Mais au-delà du constat, la question de la conduite à tenir lorsqu’un tuteur, un cadre ou simplement un infirmier du service dépasse les bornes reste méconnue. « Il faut avant tout rompre l’isolement », explique Valérie Auslender. « C’est lorsqu’on se sent seul que les drames se passent. » Un conseil qu’approuve Ludivine Gauthier, présidente de la Fnesi. « Les étudiants sont trop souvent dans le tabou, ils ont parfois peur du retentissement que pourrait avoir leur témoignage sur leur évaluation de stage », regrette-t-elle.

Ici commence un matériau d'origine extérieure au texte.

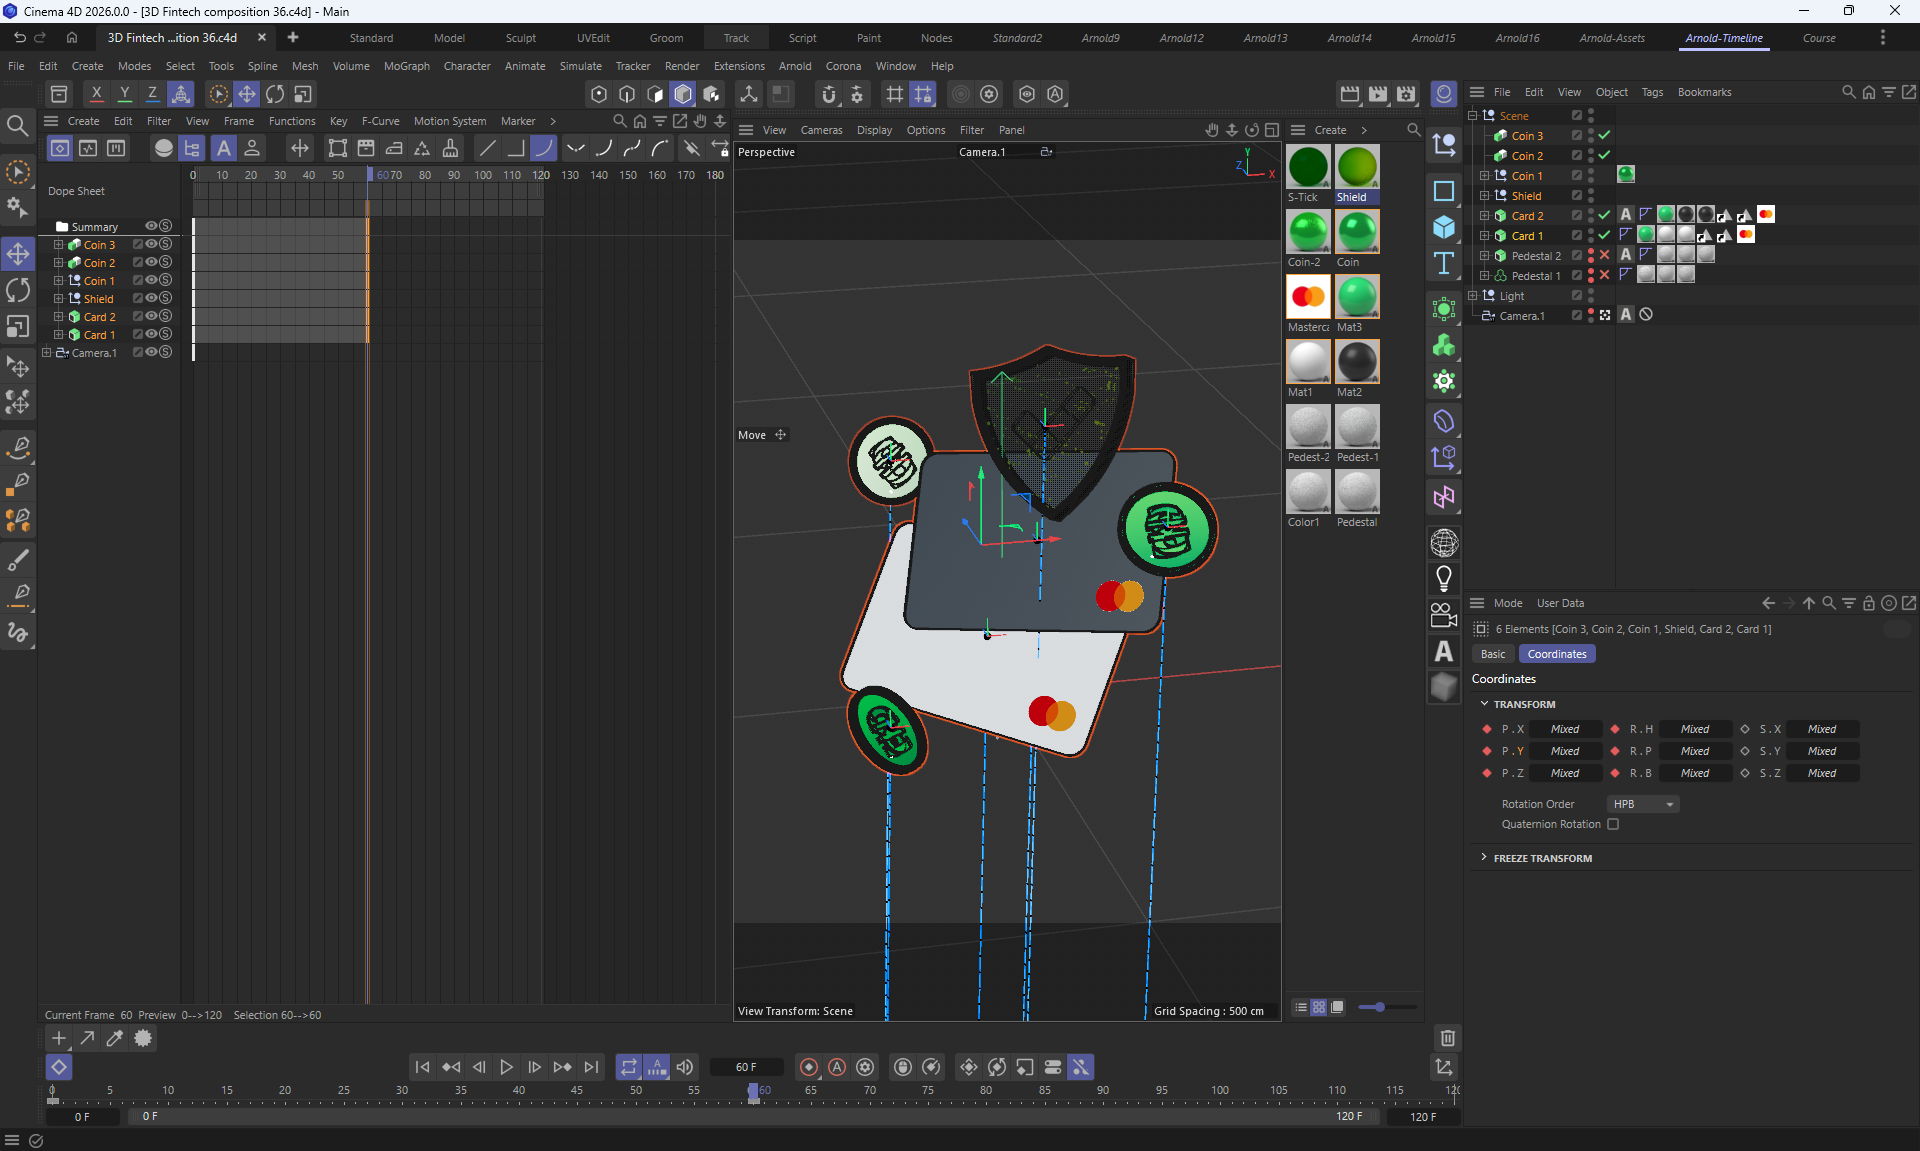The width and height of the screenshot is (1920, 1151).
Task: Open the Text spline tool icon
Action: 1443,264
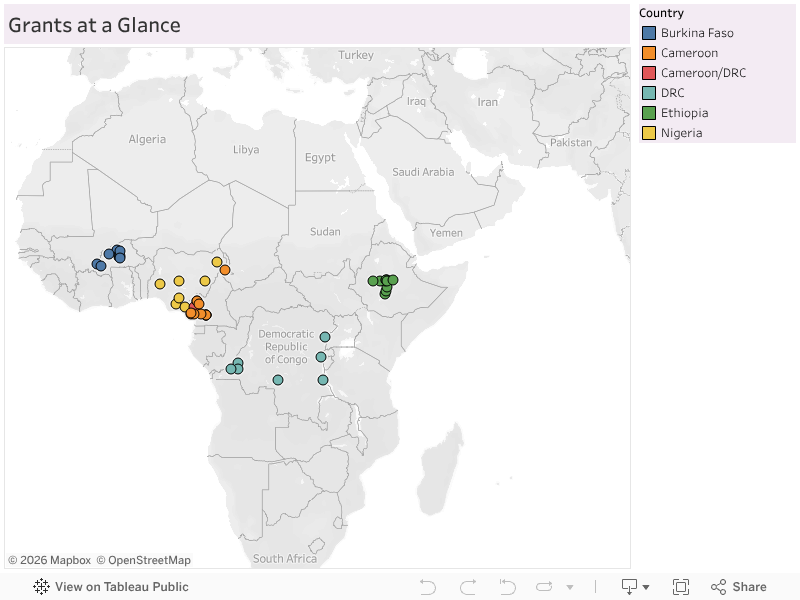
Task: Select Cameroon/DRC legend entry
Action: [x=703, y=73]
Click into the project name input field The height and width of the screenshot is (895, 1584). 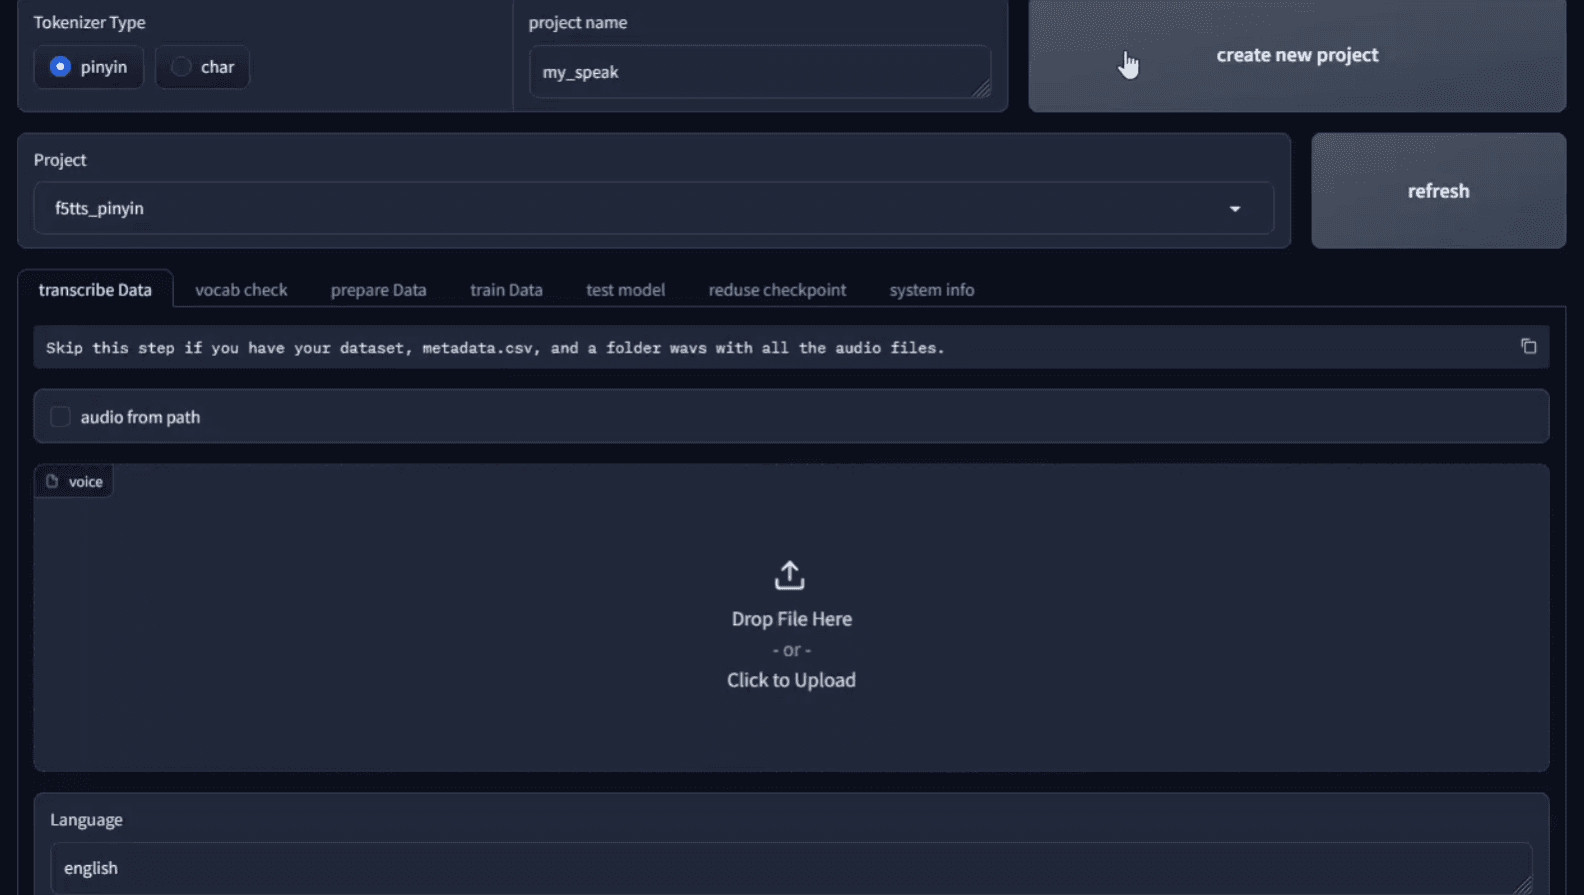click(x=750, y=72)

Parler de ce qu’on est en train de subir, d’accord, mais à qui ? A d’autres étudiants, aux collègues de promo, aux amis, explique Ludivine Gauthier : discuter de la situation avec ses pairs est primordial pour la supporter. Mais si l’on veut éviter que les choses ne se reproduisent et que d’autres étudiants rencontrent les mêmes difficultés dans le même stage, il faut bien évidemment aller plus loin en se tournant vers l’Ifsi (élu de promo, administration) ou vers la hiérarchie du service (cadre, etc.).

Adapter sa réponse

Et c’est souvent là que les choses se corsent. « Il peut arriver que le dialogue soit rompu, et que l’Ifsi ou le service estime que c’est à l’étudiant de se remettre en question », remarque Ludivine Gauthier. L’étudiant isolé est alors malheureusement démuni s’il reste seul, mais il peut se tourner vers une association comme la Fnesi. « Nous cherchons avec lui à identifier le problème, à savoir si c’est un soignant en particulier qui pose problème ou s’il s’agit d’un problème d’organisation », poursuit la présidente de la Fnesi. « Et nous essayons d’adapter notre réponse. »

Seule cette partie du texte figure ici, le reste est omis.